▶ **The request**
In the mailing-list message below, which three directories does the writer list as ones "we might as well have picked"?

Subject: Re: /etc/daily and /scratch
To: None <jfw@FunHouse.com>
From: Objects In Mirror Are Closer Than They Appear <jgraham@defender.VAS.viewlogic.com>
List: current-users
Date: 03/25/1996 11:26:58
John Woods sez:
/*
 * > I prefer to think of /scratch not being backed up but persisting across
 * > reboots.  Most other sites I know of which support a "/scratch" have used
 * > this philosophy.
 * >As far as I'm concerned, NetBSD should _NOT_ have touched it.
 *
 *
 * "I prefer to think of /bin as being a bin where I can throw random stuff.
 * NetBSD should _NOT_ be trying to find programs there!"  (Hmm, would /usr/bin
 * be where I throw random users?)

Come on, this is a straw man, analagous to guilt by association.
Since it ISN'T doc'd, this is pretty unfriendly.  How do I know that
it's not next going to pick some other directory that I choose?  For
all intents and purposes, we might as well have picked the directory
/foobar or /tree or [gasp] /users.

▶ **Material provided**
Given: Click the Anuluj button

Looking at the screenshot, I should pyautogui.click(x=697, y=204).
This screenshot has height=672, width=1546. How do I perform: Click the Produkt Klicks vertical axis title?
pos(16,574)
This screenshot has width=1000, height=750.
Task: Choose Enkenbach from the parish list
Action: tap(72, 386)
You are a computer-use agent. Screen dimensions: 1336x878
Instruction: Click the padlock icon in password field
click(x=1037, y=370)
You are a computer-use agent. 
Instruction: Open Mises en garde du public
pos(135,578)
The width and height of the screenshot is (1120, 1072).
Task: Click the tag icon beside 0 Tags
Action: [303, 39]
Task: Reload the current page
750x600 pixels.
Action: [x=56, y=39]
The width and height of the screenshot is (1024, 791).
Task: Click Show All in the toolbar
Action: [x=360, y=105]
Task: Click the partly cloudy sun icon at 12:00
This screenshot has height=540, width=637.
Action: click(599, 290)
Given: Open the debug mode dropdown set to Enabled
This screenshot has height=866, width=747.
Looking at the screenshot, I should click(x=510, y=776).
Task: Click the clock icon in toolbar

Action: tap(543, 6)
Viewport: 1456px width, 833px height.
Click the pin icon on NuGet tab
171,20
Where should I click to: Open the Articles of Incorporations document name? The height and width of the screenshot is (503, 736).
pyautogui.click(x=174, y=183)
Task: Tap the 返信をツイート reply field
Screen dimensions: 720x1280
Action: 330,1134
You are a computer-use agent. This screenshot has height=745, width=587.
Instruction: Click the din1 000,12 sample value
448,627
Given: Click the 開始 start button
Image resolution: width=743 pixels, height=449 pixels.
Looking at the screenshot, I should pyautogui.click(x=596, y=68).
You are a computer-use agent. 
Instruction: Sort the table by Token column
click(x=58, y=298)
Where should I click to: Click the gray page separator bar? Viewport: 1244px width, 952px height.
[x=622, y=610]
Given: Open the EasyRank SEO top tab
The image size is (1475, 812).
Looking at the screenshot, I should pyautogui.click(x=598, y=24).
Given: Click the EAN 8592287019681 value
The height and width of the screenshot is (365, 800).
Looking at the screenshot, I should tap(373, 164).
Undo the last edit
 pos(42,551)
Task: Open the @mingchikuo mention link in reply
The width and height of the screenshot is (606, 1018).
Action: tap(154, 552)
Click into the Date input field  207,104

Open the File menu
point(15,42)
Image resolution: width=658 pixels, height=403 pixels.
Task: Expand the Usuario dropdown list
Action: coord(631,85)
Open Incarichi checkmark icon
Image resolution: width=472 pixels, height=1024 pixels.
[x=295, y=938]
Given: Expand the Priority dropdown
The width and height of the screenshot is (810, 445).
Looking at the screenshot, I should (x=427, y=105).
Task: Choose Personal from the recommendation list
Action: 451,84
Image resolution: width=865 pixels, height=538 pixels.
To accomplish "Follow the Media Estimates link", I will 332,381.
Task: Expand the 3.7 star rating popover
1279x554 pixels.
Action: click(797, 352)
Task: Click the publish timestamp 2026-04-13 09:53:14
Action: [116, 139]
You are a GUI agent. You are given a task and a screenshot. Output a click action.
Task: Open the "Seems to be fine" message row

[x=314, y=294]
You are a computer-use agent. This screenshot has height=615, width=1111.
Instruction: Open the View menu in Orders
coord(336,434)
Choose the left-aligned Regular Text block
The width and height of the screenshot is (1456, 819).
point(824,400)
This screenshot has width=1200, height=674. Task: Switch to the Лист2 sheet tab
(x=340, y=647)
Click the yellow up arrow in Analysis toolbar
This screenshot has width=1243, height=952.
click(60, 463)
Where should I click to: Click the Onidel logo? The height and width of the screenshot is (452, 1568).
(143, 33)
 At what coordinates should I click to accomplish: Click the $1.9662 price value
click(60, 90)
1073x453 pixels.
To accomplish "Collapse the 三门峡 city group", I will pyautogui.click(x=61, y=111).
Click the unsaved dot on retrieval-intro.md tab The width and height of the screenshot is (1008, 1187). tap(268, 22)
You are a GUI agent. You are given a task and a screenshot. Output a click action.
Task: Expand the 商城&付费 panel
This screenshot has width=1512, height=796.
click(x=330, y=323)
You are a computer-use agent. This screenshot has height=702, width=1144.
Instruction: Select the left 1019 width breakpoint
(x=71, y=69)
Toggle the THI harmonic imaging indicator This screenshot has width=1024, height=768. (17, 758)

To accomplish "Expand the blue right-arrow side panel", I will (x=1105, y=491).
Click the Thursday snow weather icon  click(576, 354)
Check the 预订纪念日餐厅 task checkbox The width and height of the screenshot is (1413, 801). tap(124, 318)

▶ **Finished answer**
/foobar, /tree, and /users.